DE19844271C1 - Individual sheet conveyor for printer has drive shaft with gear wheel meshing with internally toothed sheet drive wheel - Google Patents

Abstract

The individual sheet (10) feed has a drive shaft (9) with a variable spacing from the sheet stack. The drive shaft has a gear wheel (11) which is enclosed by a frictional outer ring (12) which has meshing inner teeth (12') to allow transfer of a force component (F1) between the frictional coating of the outer ring and the sheet (10) to be fed.

Description

The invention relates to document processing office machines printers, copiers, sorters, document feeders directions or document filing facilities where trans porting individual receipts on a document stack to an off edge to be transported to the stack at this out align the edge.

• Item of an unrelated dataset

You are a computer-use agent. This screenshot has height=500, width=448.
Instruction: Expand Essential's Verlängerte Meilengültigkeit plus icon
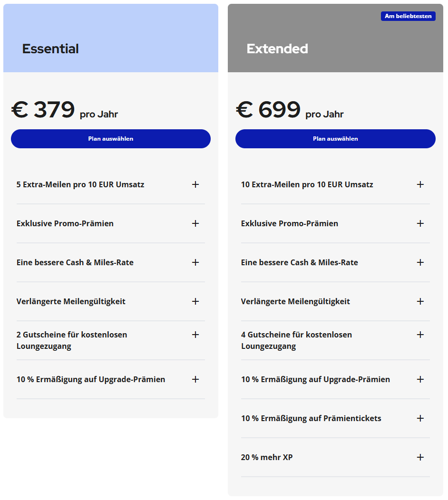(195, 301)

From JP 56-78761 A (Patents Abstracts of Japan, Sekt. M, Vol. 5, 1981, No. 147, M88) is a device of this gate tion known, in which the incoming documents under one who is provided with a transport roller provided with a friction lining to those who oppose the receipts in the opposite direction the alignment edge transports. The document stack on which the receipt is fed, is pivoted so that a distance between the transport roller and the stack of documents can be created to feed the incoming document. Because the transport roller for a certain time after opening the document continues to run on the registration edge leg is effective, it can damage or destroy lead the document to the alignment edge during transport, especially if receipts of different quality be transported.

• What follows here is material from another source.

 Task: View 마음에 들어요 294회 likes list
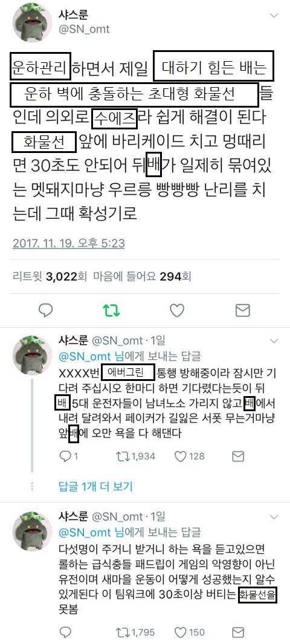[143, 276]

For individual receipts of different nature in the trans port against the alignment edge, it is there therefore necessary to transport these documents with little force animals. Solutions with flexible drives are known for this elements such as rubber straps that lie loosely on the documents and driven, or rotating fingers made of flexi blen materials with high coefficient of friction that rotating driven contact to the receipts, or special Form wheels with a multitude of finger-like structures,  which are arranged symmetrically on the circumference. With these acquaintances solutions cannot be constant and predetermined Reach transport speed because the transport speed ability, especially with the finger solutions and the shape wheels, strongly from the center distance of the drive shaft to the slip hangs. Next is due to the flexibility and deformation of the transport ring or the finger the phase relationship between between the drive and the document movement indefinitely.

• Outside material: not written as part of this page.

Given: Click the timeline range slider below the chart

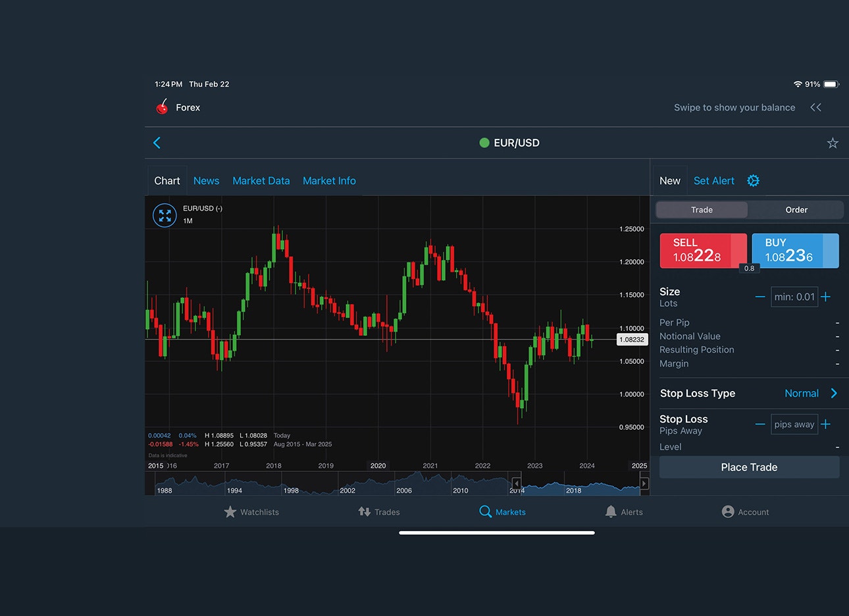Looking at the screenshot, I should pyautogui.click(x=579, y=483).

The object of the invention is to provide a device where the receipts with very low transport power are secure and transport uniformly at a given speed be tied and when approaching the alignment edge despite The effect of the transport force is not damaged or destroyed become.

The essential idea of the invention is that one with one Friction lining provided outer ring with an internal toothing with the external toothing of an enclosed driven Gear with a smaller pitch circle diameter than that Internal toothing of the outer ring is engaged. The outside ring with the friction lining is driven by the driven gear constant rotation and by the action of a de Finished force with the force component to be transported ting document to set up the document transport force testify.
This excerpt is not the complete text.